Return to Answer

added 76 characters in body

edited Jun 9, 2023 at 19:23

5.3k
2
18
39

I'm quoting the relevant part in the left column of page 4 (above equation (8)) in the paper you mentioned to give context:

If we let $w_{l−1}$ have a symmetric distribution around zero and $b_{l−1} = 0$, then $y_{l−1}$ has zero mean and has a symmetric distribution around zero. This leads to $E[x_l^2] = \frac{1}{2}\text{Var}[y_{l-1}]$ when $f$ is ReLU.

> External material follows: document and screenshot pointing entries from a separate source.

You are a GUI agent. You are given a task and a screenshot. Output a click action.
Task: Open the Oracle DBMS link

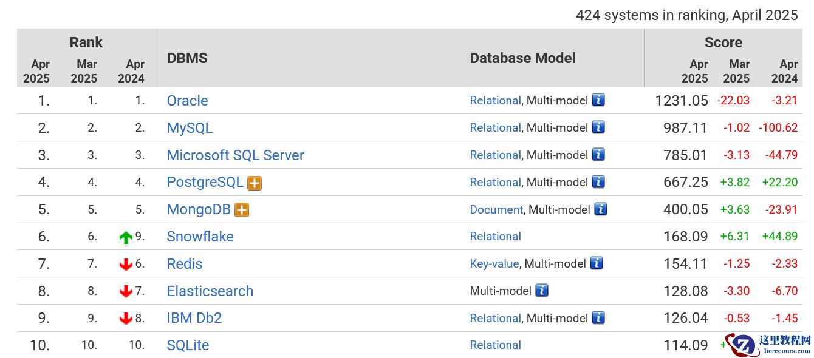coord(187,101)
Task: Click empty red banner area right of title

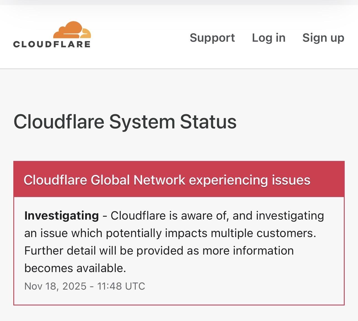Action: pyautogui.click(x=327, y=180)

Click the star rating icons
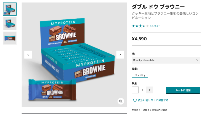[x=140, y=26]
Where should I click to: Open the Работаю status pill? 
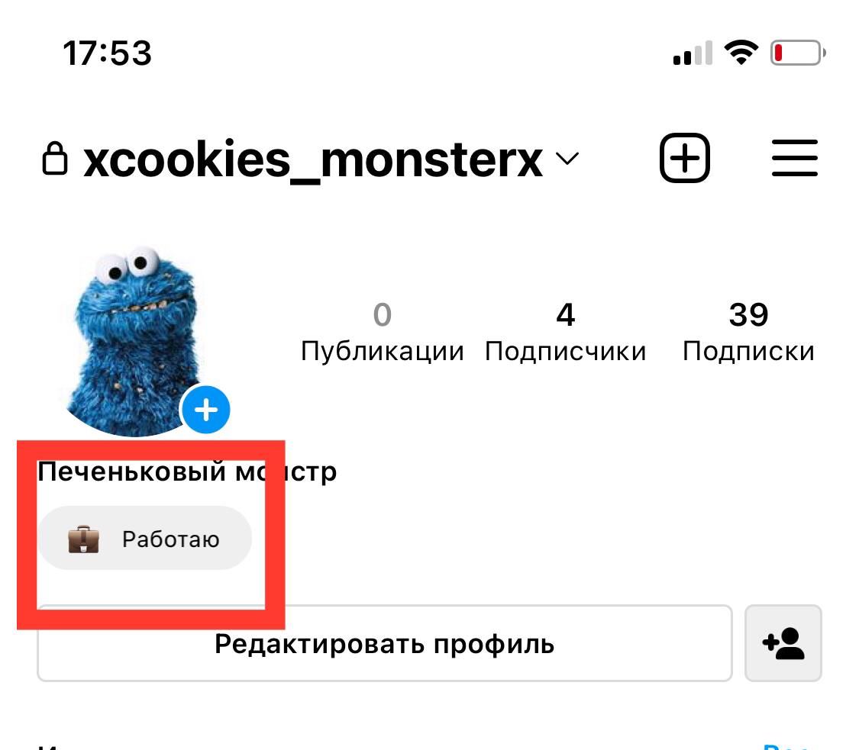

We are also given that $x_l = \max(0,y_{l-1})$. We can then use the law of total expectation to proceed as follows: \begin{align} E[x_l^2] &= p(y_{l-1} \geq 0)E[x_l^2 \mid y_{l-1} \geq 0] + p(y_{l-1} < 0) E[x_l^2 \mid y_{l-1} < 0] \end{align} However, when $y_{l-1} < 0$, $x_l = \max(0,y_{l-1}) = 0$, and so $E[x_l^2 \mid y_{l-1} < 0] = 0$. Therefore, \begin{align} E[x_l^2] &= p(y_{l-1} \geq 0)E[x_l^2 \mid y_{l-1} \geq 0] \end{align} Because $y_{l-1}$ has a symmetric distribution around zero, then $p(y_{l-1} \geq 0) = \frac{1}{2}$. So, \begin{align} E[x_l^2] &= \frac{1}{2}E[x_l^2 \mid y_{l-1} \geq 0] \end{align} Moreover, we have that \begin{align} E[x_l^2 \mid y_{l-1} \geq 0] &= E[(\max(0,y_{l-1}))^2 \mid y_{l-1} \geq 0] \\ &= E[y_{l-1}^2 \mid y_{l-1} \geq 0] \end{align} Because $y_{l-1}^2 \geq 0$ for every $y_{l-1} \in \mathbb R$, then we do not gain any new information about $y_{l-1}^2$ by learning that $y_{l-1} \geq 0$. This implies that $y_{l-1}^2$ is independent of the event $y_{l-1} \geq 0$. Therefore, \begin{align} E[x_l^2 \mid y_{l-1} \geq 0] &= E[y_{l-1}^2 \mid y_{l-1} \geq 0] \\ &= E[y_{l-1}^2] \end{align} Finally, because $y_{l-1}$ has zero mean, then $E[y_{l-1}^2] = \text{Var}(y_{l-1})$, and so $E[x_l^2] = \frac{1}{2}\text{Var}[y_{l-1}]$.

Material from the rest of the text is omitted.